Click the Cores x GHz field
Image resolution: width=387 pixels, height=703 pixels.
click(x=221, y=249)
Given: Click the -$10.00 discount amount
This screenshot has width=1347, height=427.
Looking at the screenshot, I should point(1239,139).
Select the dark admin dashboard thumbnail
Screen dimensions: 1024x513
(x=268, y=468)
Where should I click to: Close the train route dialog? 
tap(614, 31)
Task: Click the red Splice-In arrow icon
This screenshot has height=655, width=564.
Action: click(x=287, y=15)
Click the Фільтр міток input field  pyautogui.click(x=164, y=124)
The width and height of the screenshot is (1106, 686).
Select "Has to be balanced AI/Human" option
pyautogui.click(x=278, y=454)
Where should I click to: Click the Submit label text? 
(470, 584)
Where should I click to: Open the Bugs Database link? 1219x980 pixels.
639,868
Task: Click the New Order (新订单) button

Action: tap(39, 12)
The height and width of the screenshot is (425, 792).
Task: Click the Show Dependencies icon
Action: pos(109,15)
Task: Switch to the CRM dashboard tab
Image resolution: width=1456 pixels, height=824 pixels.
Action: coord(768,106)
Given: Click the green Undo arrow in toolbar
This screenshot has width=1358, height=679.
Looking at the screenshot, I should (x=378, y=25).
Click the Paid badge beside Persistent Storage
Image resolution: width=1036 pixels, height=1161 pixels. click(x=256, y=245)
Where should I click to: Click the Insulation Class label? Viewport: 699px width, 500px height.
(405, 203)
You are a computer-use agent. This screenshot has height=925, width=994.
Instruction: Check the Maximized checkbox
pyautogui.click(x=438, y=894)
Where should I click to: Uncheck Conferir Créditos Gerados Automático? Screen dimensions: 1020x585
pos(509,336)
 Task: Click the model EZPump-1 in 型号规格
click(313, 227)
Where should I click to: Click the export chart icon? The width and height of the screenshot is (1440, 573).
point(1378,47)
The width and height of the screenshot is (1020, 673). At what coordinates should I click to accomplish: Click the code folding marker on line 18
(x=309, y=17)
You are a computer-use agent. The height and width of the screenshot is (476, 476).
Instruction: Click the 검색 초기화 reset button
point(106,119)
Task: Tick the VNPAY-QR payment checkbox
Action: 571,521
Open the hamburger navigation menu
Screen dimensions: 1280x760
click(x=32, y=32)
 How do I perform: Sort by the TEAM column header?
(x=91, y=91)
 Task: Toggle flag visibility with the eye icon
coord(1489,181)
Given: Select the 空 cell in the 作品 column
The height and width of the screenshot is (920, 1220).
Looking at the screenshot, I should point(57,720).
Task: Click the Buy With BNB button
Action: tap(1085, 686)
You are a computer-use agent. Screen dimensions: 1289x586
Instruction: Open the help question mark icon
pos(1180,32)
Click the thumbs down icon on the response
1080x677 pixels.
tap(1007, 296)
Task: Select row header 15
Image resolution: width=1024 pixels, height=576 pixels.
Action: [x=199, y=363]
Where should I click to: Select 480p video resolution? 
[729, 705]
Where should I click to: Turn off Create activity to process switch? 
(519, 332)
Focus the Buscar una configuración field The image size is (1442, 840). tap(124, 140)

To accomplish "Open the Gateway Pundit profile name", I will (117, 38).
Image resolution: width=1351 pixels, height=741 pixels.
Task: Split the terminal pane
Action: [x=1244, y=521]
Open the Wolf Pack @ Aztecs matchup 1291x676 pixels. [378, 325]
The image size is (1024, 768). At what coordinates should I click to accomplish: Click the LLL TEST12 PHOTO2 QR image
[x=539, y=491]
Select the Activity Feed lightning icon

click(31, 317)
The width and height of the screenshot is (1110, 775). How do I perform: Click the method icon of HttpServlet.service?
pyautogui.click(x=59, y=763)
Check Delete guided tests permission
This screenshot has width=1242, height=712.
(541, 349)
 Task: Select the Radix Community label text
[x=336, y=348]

=-=-=-=-=

▸ WHAT TO PRODUCE:
Everything from the first line of the records through the line holding "You are a computer-use agent. The" is to be transcribed exactly; leave out all other lines.

▸ ANSWER TO THIS TASK:
Click the Cores x GHz field
Image resolution: width=387 pixels, height=703 pixels.
click(x=221, y=249)
Given: Click the -$10.00 discount amount
This screenshot has width=1347, height=427.
Looking at the screenshot, I should point(1239,139).
Select the dark admin dashboard thumbnail
Screen dimensions: 1024x513
(x=268, y=468)
Where should I click to: Close the train route dialog? 
tap(614, 31)
Task: Click the red Splice-In arrow icon
This screenshot has height=655, width=564.
Action: click(x=287, y=15)
Click the Фільтр міток input field  pyautogui.click(x=164, y=124)
The width and height of the screenshot is (1106, 686).
Select "Has to be balanced AI/Human" option
pyautogui.click(x=278, y=454)
Where should I click to: Click the Submit label text? 
(470, 584)
Where should I click to: Open the Bugs Database link? 1219x980 pixels.
639,868
Task: Click the New Order (新订单) button

Action: tap(39, 12)
The height and width of the screenshot is (425, 792).
Task: Click the Show Dependencies icon
Action: pos(109,15)
Task: Switch to the CRM dashboard tab
Image resolution: width=1456 pixels, height=824 pixels.
Action: coord(768,106)
Given: Click the green Undo arrow in toolbar
This screenshot has width=1358, height=679.
Looking at the screenshot, I should (x=378, y=25).
Click the Paid badge beside Persistent Storage
Image resolution: width=1036 pixels, height=1161 pixels. click(x=256, y=245)
Where should I click to: Click the Insulation Class label? Viewport: 699px width, 500px height.
(405, 203)
You are a computer-use agent. This screenshot has height=925, width=994.
Instruction: Check the Maximized checkbox
pyautogui.click(x=438, y=894)
Where should I click to: Uncheck Conferir Créditos Gerados Automático? Screen dimensions: 1020x585
pos(509,336)
 Task: Click the model EZPump-1 in 型号规格
click(313, 227)
Where should I click to: Click the export chart icon? The width and height of the screenshot is (1440, 573).
point(1378,47)
The width and height of the screenshot is (1020, 673). At what coordinates should I click to accomplish: Click the code folding marker on line 18
(x=309, y=17)
You are a computer-use agent. The height and width of the screenshot is (476, 476).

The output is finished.